Paradoxically, Weizman writes about “the terrain” constantly in his work but does not analyze it as a conceptual category. In this paper, I draw from Weizman and also from Paul Virilio’s work on violence and vision and Derek Gregory’s research on aerial bombing and drones to examine a key principle of a theory of the terrain: the decisive importance of verticality in the deployment of state violence as a three-dimensional vector. The history of aerial bombing and the recent rise in the use of drones reveal that the control of the skies and the atmosphere —and the speed and global reach their spatial smoothness allows for— has become fundamental to imperial power. 

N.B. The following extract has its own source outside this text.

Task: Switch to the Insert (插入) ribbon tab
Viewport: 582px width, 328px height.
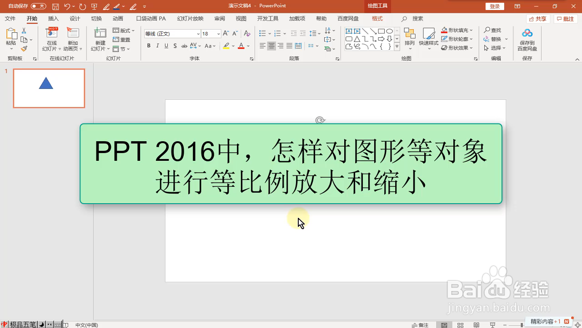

Yet the politics of verticality pose spatial paradoxes that can only be appreciated through the actual, tangible material-political terrains in which it operates. Contra the image of absolute deterritorialization it tends to evoke, the verticality created by drones is always-already subsumed to a spatial principle as old as warfare: that the ultimate aim of controlling a higher ground through towers, mountaintops, or the sky is to create a view from above to visualize, localize, and inflict violence upon targets located primarily on the ground. In short, drones patrol the skies not to control high altitudes per se but in order to control an opaque terrain below that limits the state field of vision. And despite their capacity for unleashing massive levels of destruction, drones reveal something else about the terrains of Afghanistan, Pakistan, or Yemen endlessly scanned by their cameras: that imperial ground forces do not control those spaces. This political voiding of imperial space by local insurgencies is made possible by another ancient principle of guerrilla warfare: the fact that the mastery of heavily striated terrain (mountains, forests, urban spaces) by flexible and mobile forces allows them to avoid visual capture by the state and, in the long run, wear down and defeat more powerful militaries. The verticality generated by drones, in short, reveals not only the vast spatial reach of imperial violence but also the profound spatial limits and opacities it encounters amid the political and material striations of the global terrain.